The FEI, as the governing body of Olympic equestrian sport, she said, was asked to align its doping policy with the approach used by the World Anti-Doping Agency, which coordinates and enforces medication policy in human sport. Central to policy distinguishing appropriate medication from doping is the formation of the Prohibited List of substances.
“When forming a Prohibited List, the question of what is and what is not performance enhancing must be considered first and was approached with the guidance of the WADA Code.
“An important observation that quickly becomes apparent is that, in human sport, policy follows the premise that NSAIDs are not considered performance enhancing. In fact, they are permitted in human sport with no restriction. The question arises as to whether NSAIDs should then be considered performance enhancing in the competition horse. The answer to this question must weigh the balance of a decision to allow NSAID use in the interest of horse welfare and must consider the demands on the equine athlete at the highest levels of competition.
“The ‘Current List’ presented to the General Assembly generally preserved the more recent historical approach of FEI medication policy and did not allow the use of any NSAID medication.
“The ‘Progressive List’ presented to the General Assembly took the position that low levels of NSAIDs are not performance enhancing in the competition horse and could be permitted when limited to the administration of a single NSAID at a low dose.
“Recognizing the significance of this question for the sport, the List Group offered two choices to the General Assembly so that National Federations could vote on the matter.
“The General Assembly vote in support of the ‘Progressive List’ indicates that the majority of National Federations believes that this change in policy represents an improvement in the level of care and concern for the welfare of the competition horse, while maintaining the integrity of clean sport.
“The ‘Progressive List’ allows the use of a low dose of one NSAID (from a choice limited to three), when administered within narrow and carefully controlled criteria, including a ban on administration within the 12 hours preceding competition.
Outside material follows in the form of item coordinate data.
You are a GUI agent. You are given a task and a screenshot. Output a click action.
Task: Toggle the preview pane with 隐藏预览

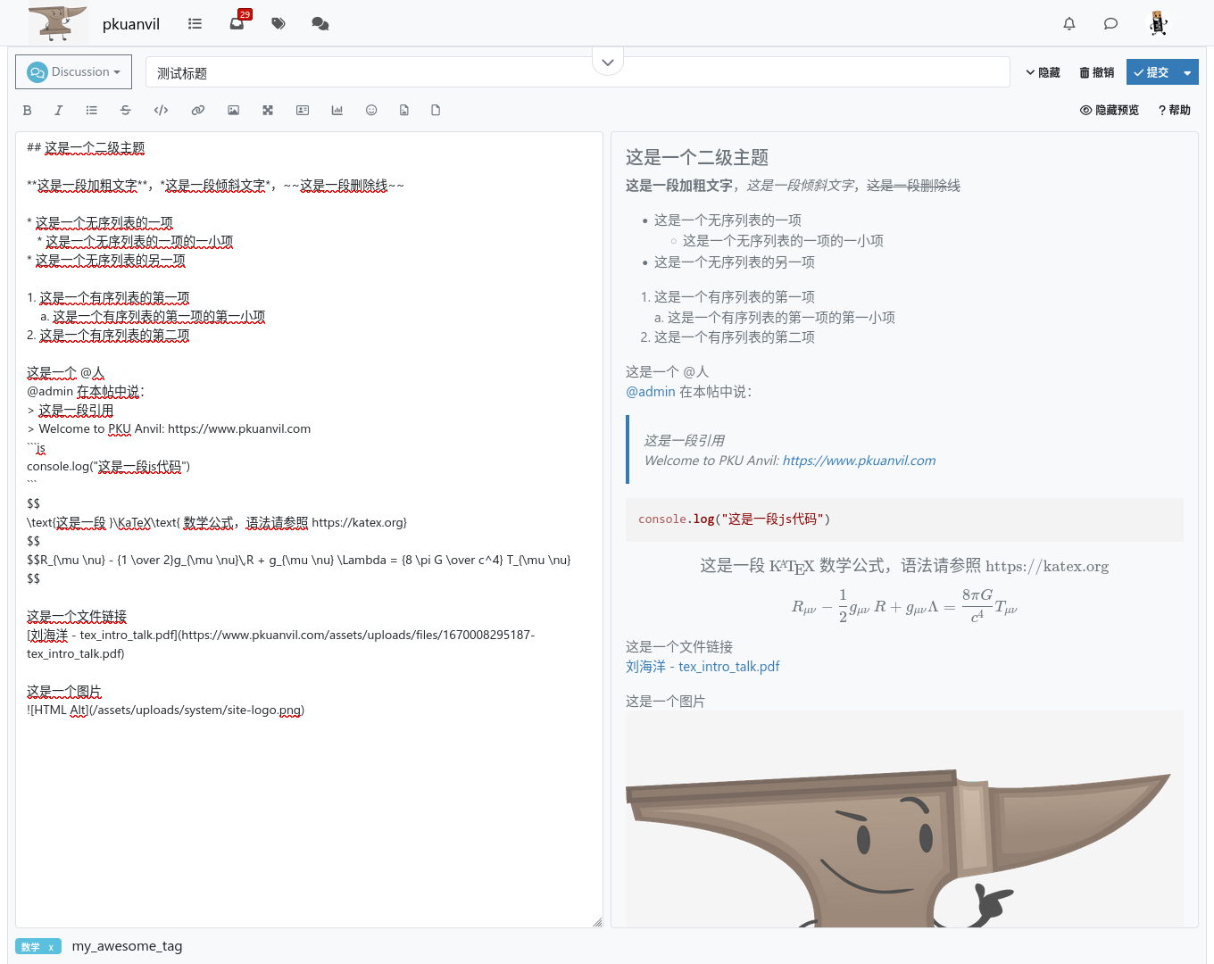coord(1110,111)
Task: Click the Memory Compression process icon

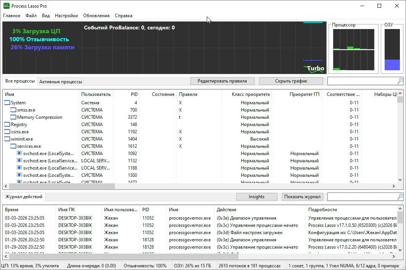Action: 13,117
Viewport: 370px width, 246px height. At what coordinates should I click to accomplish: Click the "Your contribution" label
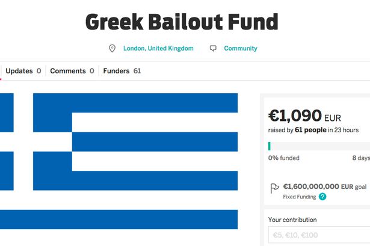coord(292,220)

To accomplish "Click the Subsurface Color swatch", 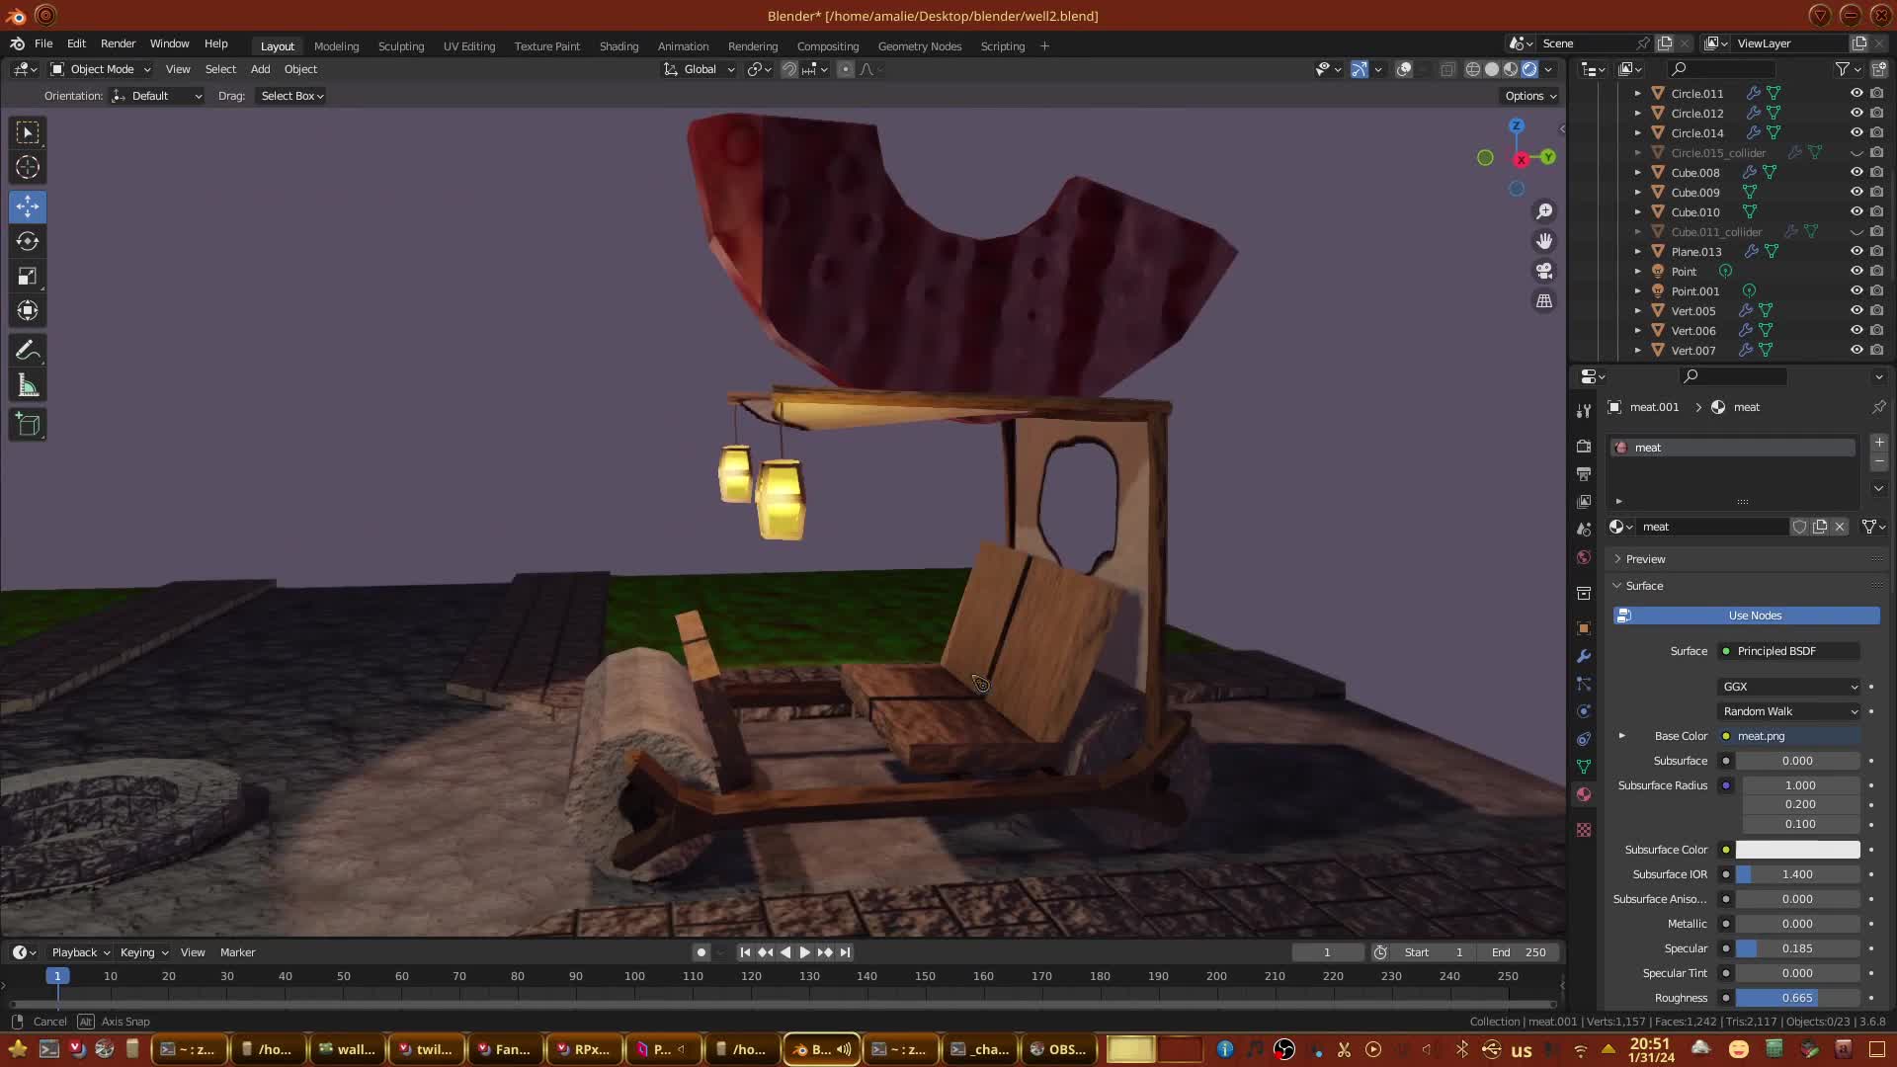I will click(1797, 850).
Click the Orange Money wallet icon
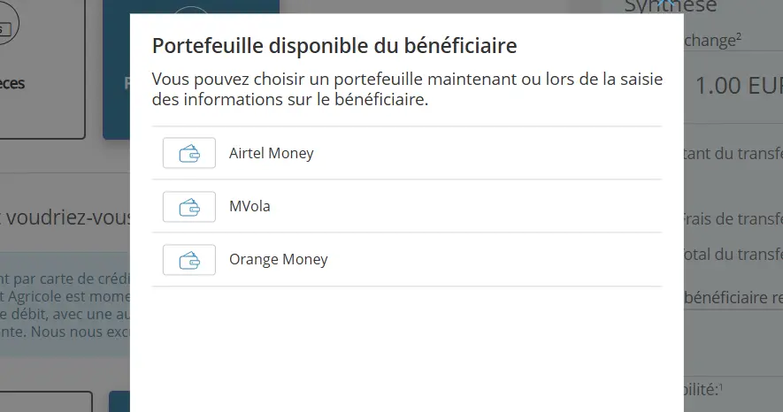This screenshot has height=412, width=783. tap(189, 260)
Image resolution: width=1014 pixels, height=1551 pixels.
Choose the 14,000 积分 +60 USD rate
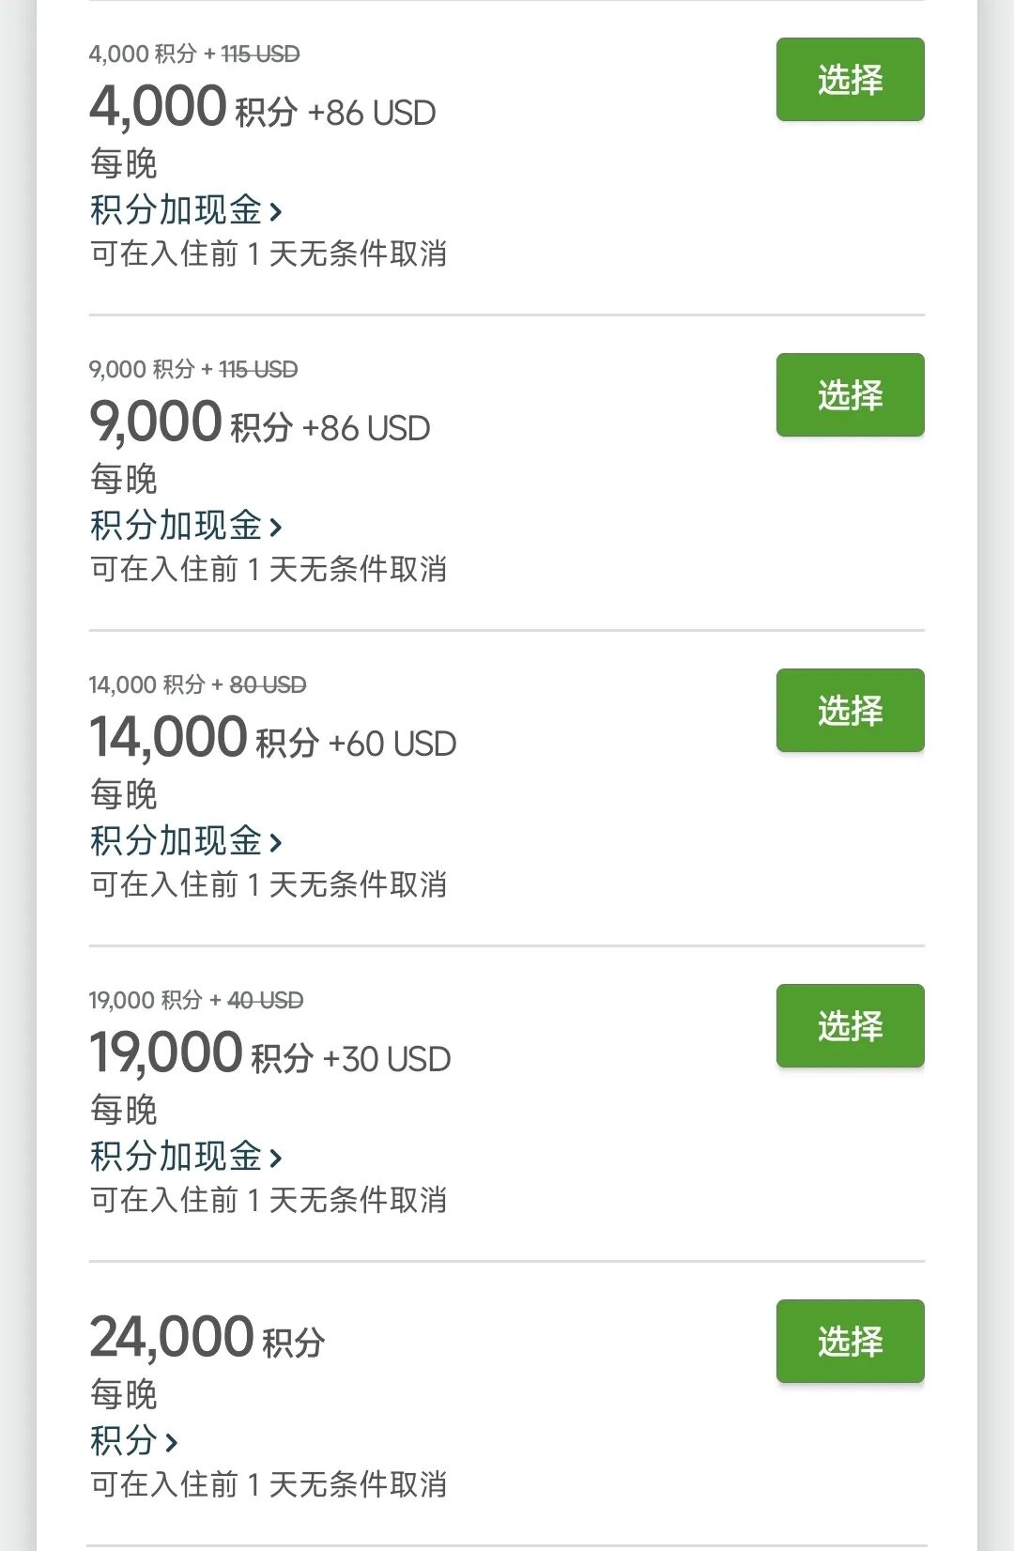(850, 711)
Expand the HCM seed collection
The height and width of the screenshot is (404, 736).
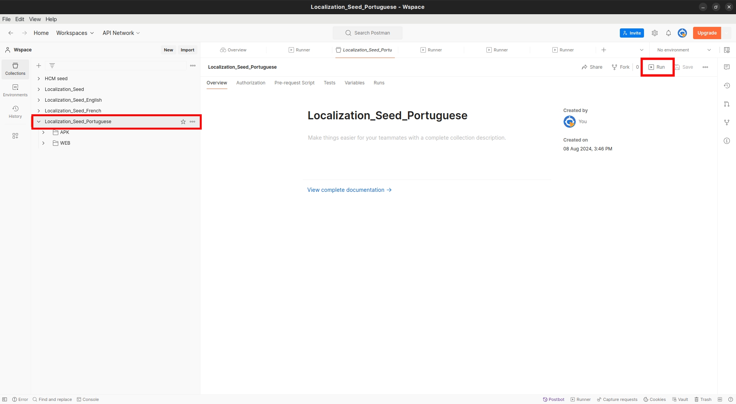(x=39, y=79)
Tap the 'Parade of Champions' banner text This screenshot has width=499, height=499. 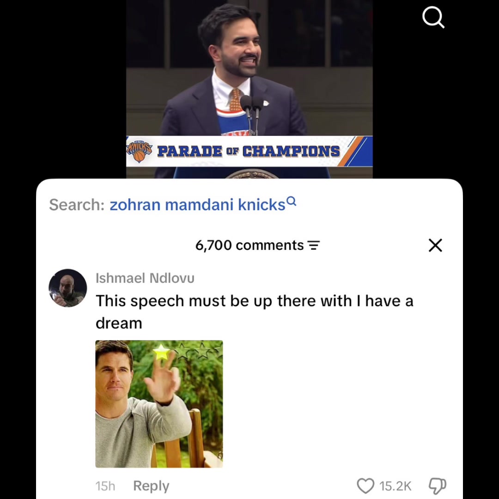coord(249,151)

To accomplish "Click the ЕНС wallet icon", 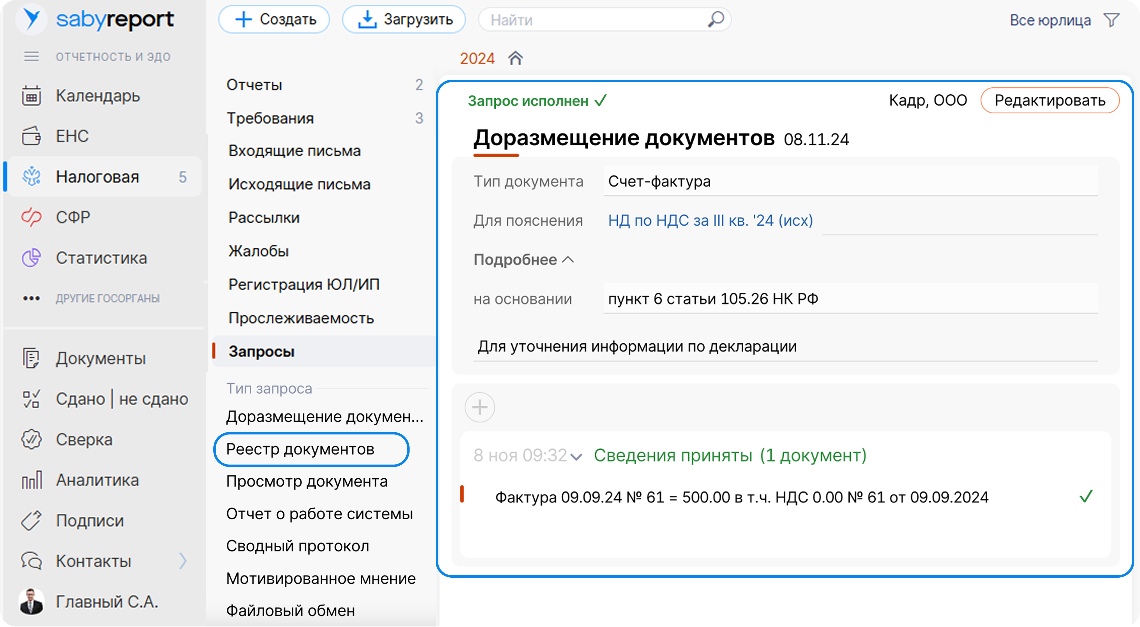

These controls of administration will be strictly enforced. That enforcement, along with strict laboratory testing already firmly in place, will ensure fair and clean sport. We now have a system within which a horse can be aided in recovery from the aches and pains associated with demanding athletic effort. This new FEI policy is strongly supported by horsemen and veterinarians who seek to maintain a high level of comfort and fitness in the horses in their care as they experience the demands of competition.
“What is good for the welfare of the horse is good for horse sport. The new FEI policy will allow treating veterinarians to provide effective supportive care and horses will benefit in terms of comfort level and general well being. The low dose of a single NSAID that the rules will now allow can in no way be considered performance enhancing.
“Finally, we will be allowed to practice good horsemanship, common sense and modern veterinary medicine in our approach to horse care.
“WADA allows unrestricted use of non-steroidal anti-inflammatory medications in human sport because these medications have been demonstrated to have no performance enhancing effects.
“The ‘Progressive List’ takes a much more conservative point of view in its severely restricted permissible levels of a single NSAID and to describe the use of NSAIDs in this manner as ‘doping’ reflects a perspective that is not in touch with the realities of current scientific information or what we ask the horse to do. It is our obligation to ensure that our horses are well cared for and the new FEI policy is a huge step forward in allowing horsemen, veterinarians included, to meet that obligation.”